Nataša Petrešin-Bachelez to Contour Biennale 9
Art Centre NONA is pleased to announce that Nataša Petrešin-Bachelez has been appointed as the curator for Contour Biennale 9, taking place in the city of Mechelen, Belgium.
Contour Biennale presents film, video, installation art, and performance at significant historic and contemporary locations in Mechelen. Each edition questions and expands the notion of moving image within the field of contemporary art and invites a different curator to provide it with a new framework, vision, and dynamic.
Nataša Petrešin-Bachelez is an independent curator, editor and writer. Among the projects and exhibitions she curated are Show me the archive and I will tell you who is in power at Kiosk (2017, with Wim Waelput, Ghent), Let’s Talk about the Weather at the Sursock Museum (2016, with Nora Razian and Ashkan Sepahvand, Beirut), Resilience. Triennial of Contemporary Art in Slovenia (2013, Ljubljana), transmediale.08 at HKW (2008, Berlin). She was co-director of Les Laboratoires d’Aubervilliers (2010–12) and co-founder of the network Cluster. She is chief editor of L’Internationale Online, and was chief editor of the Manifesta Journal (2012–14).
Regarding her curatorial approach, Petrešin-Bachelez writes:
“Personally, there have been a few transformative events in my life that resonate strongly today through their repetition in our present moment. One such event was the breakdown of Yugoslavia, where I was born. I experienced the resulting civil war and engaged with refugees who passed through my hometown, among which were also members of my father’s family.

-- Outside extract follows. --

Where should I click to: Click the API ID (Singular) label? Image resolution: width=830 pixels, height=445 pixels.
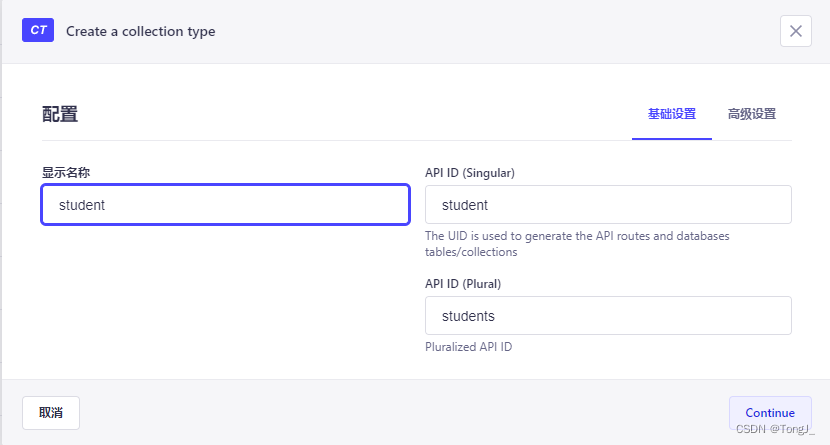[x=469, y=172]
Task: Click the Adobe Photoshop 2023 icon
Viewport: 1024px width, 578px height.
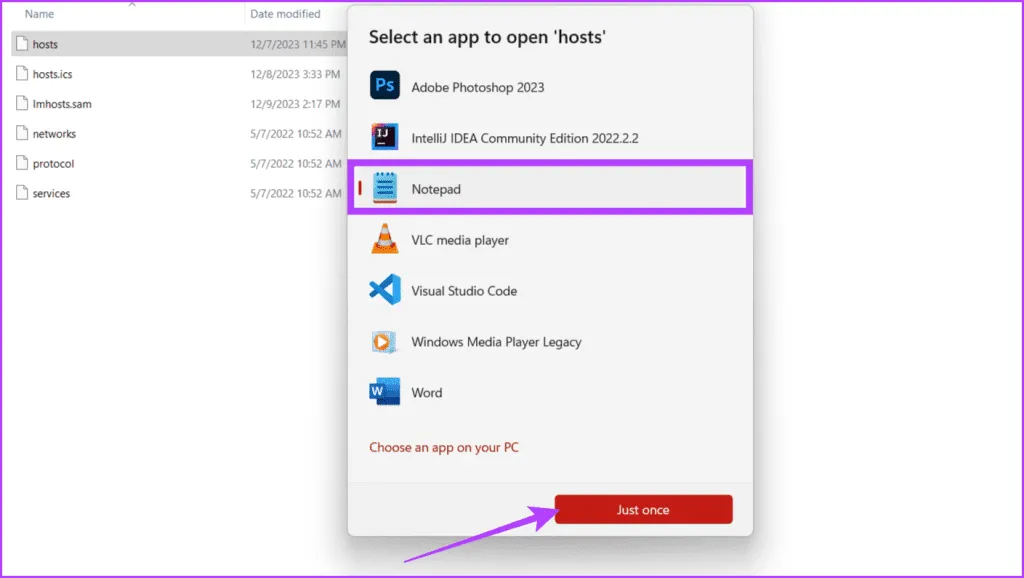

“Another such event was learning about the Chernobyl catastrophe as a child and trying to make sense of no longer being allowed to eat salads and mushrooms. This experience was the beginning of my keen interest in ecology as a science and as a way of thinking about and co-inhabiting this planet.
“Professionally, the periods of travel I have experienced as a curator, editor, and writer, have led me to understand the privileged and to a certain degree alienated context within which too many cultural producers operate, many of whom take for granted these vital chances to learn and be enchanted with world.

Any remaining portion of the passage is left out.